Conservation officers (BCCOS) say they are working with local officials to remove attractants after two bears were destroyed in Port Coquitlam and another relocated from downtown Coquitlam.
BCCOS Sgt. Todd Hunter believes Tri-Cities residents "have to do more" as homeowners and businesses are attracting bears by leaving food waste carts and dumpster bins unsecured.
"Just locking the green bin is not enough," he says, while encouraging everyone to follow WildSafeBC safe yard tips.
"We have to do as much as we can."
The call for more individual action comes as two bruins were recently destroyed in Port Coquitlam for being "conflict" bears.
On May 23, a bear had been frequenting a housing and commercial complex at Shaughnessy Square — located at 2099 Lougheed Hwy. — and had a history of habituation in the neighbourhood close to Aggie Park.
The creature found itself cornered in a busy parking lot in the middle of the development, where it climbed a tree.
Coquitlam RCMP were called, Hunter said, and conservation officers tranquilized and removed the bear from the scene "without harm to the bear or property."
However, follow up information revealed the bear was habituated to "unnatural" food sources, according to Hunter, and was ultimately destroyed.
"It was not a candidate for relocation and its poor health condition was a primary consideration."
Another bear in Port Coquitlam was destroyed on June 7 for conflicts in a neighbourhood where garbage had been left unsecured.
"There are definitely things we can do, we can do better," Hunter explains, adding Port Coquitlam bylaw officers are also following up with education and, in some cases tickets, to try to clean up areas where bear conflicts are happening.
Trapped and relocated
More recently, a bear wandering out of the woods was trapped and removed from the busy Glen Drive neighbourhood in Coquitlam.
In that instance, Hunter says there was no information that suggested the bruin was a conflict bear.
"We subsequently tagged it and relocated it.
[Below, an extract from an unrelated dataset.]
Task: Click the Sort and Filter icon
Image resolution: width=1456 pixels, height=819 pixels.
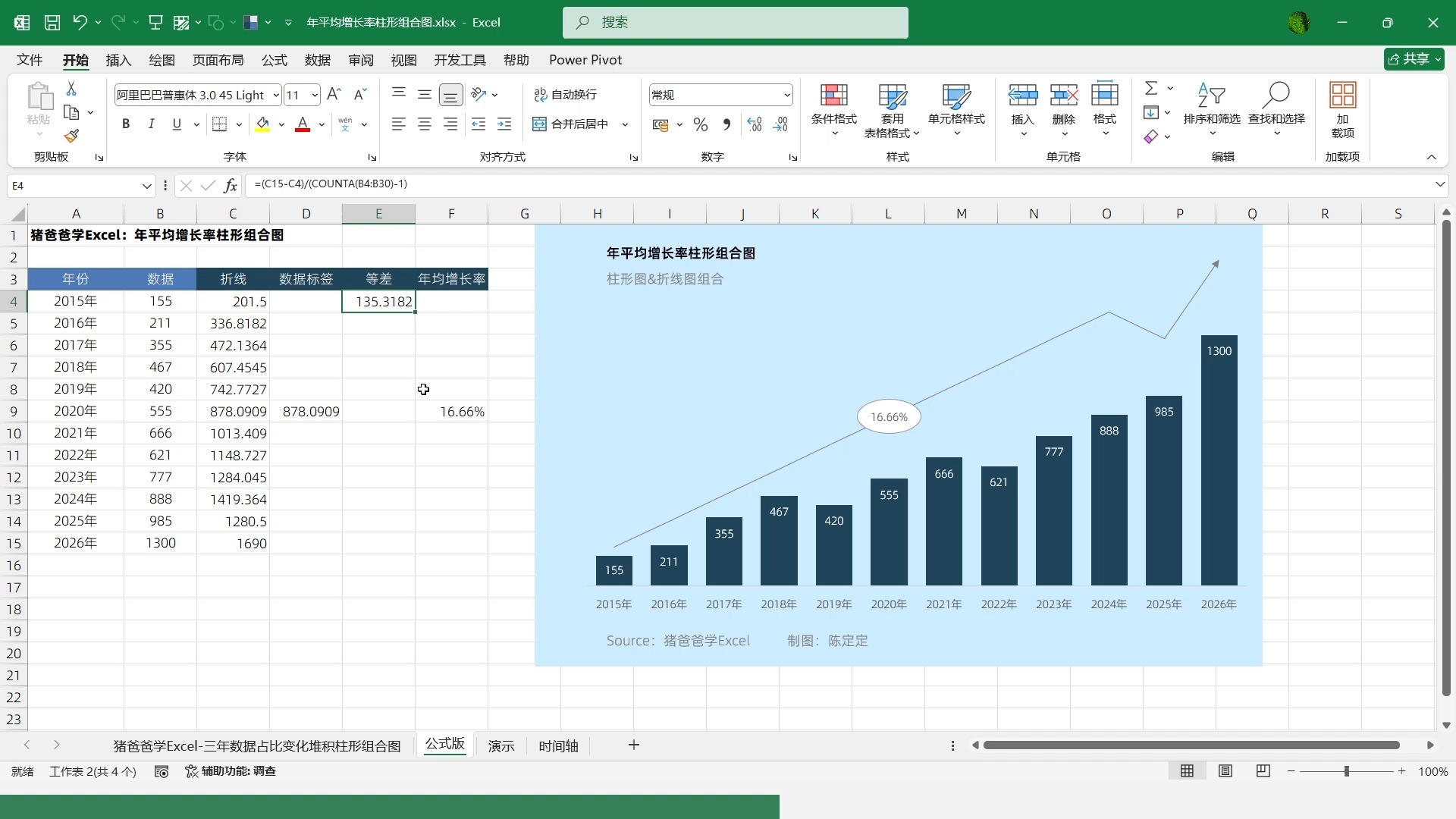Action: (1211, 96)
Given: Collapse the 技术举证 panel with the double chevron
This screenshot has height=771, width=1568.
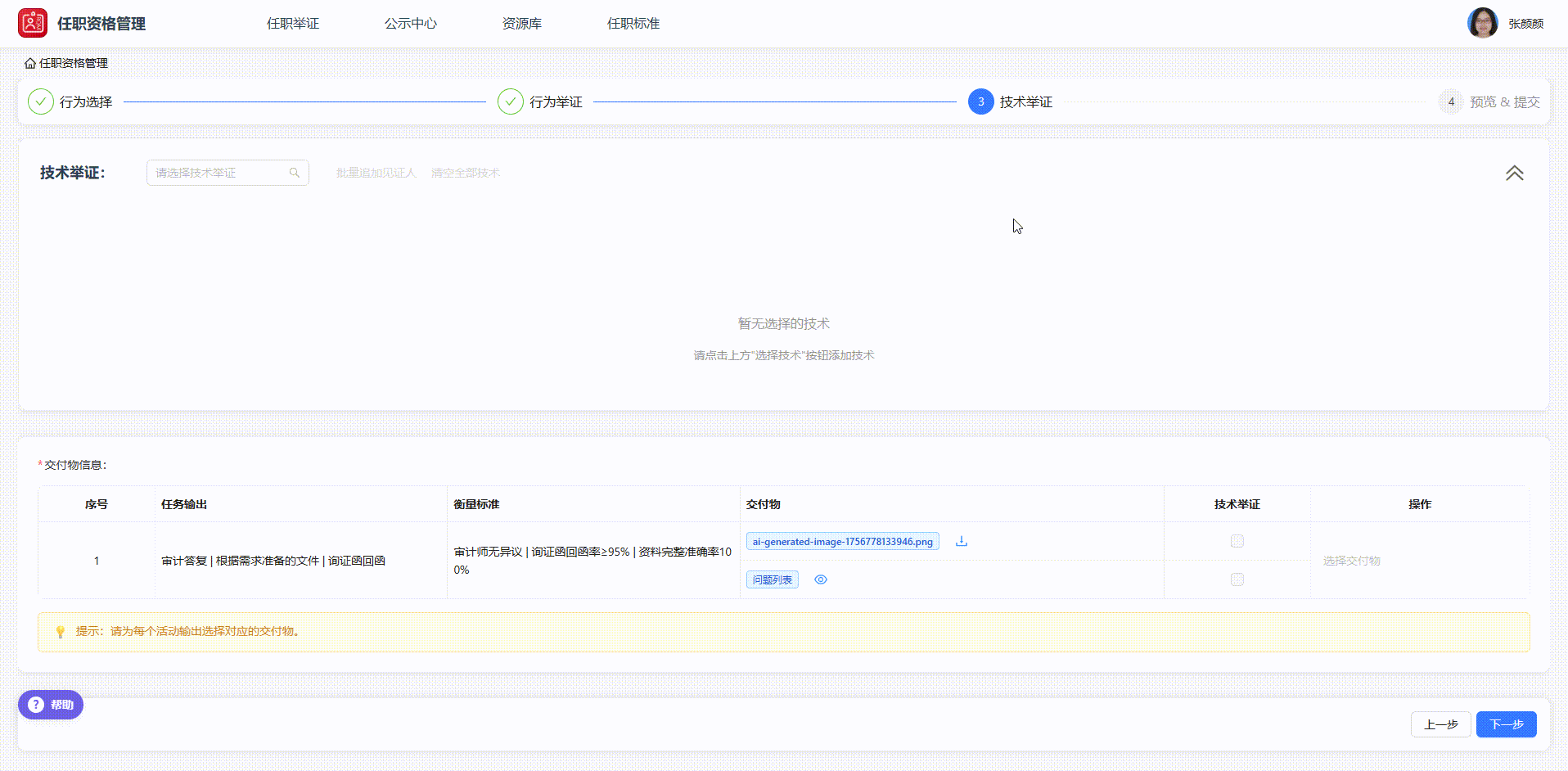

We're monitoring it. Hopefully, we'll have success with it staying out of conflict."
So far this spring, Port Coquitlam has seen the most bear complaints at 125, compared to 118 for Coquitlam and 38 for Port Moody.
A debate has been raging on PoCo social media about whether to report locations of bear sightings out of concerns conservation officers would investigate and destroy them.
Hunter says bear calls are tracked via the Report All Poachers and Polluter line (1-877-952-7277).
He notes decisions are made based on bear conflict history, as well as with occasional assistance from wildlife management from B.C.'s ministry of forests, lands, natural resource operations and rural development.
Social media not a big source: BCCOS
However, social media posts are sometimes taken into consideration when officers are alerted by media relations officers.
Many of the calls coming through RAPP are related directly to the cities for follow up education and enforcement, Hunter says.
"We need the direct communication to us, It's not third party, we want our information so that we can get reliable facts," explains Hunter.
"Are we alerted to different posts, yes, our media relations may alert us to issues or the cities can communicate with us."
While the number of destroyed bears is relatively small this spring — two compared to 10 last year — Hunter believes there are enough concerns out there that people should still stay alert in their neighbourhoods, and especially keep food waste out of the reach of bears.
"We have a lot of conflict with bears accessing unnatural food waste. We want to see that number reduced, we're working very closely with the cities and our other non-government agencies to assist with that."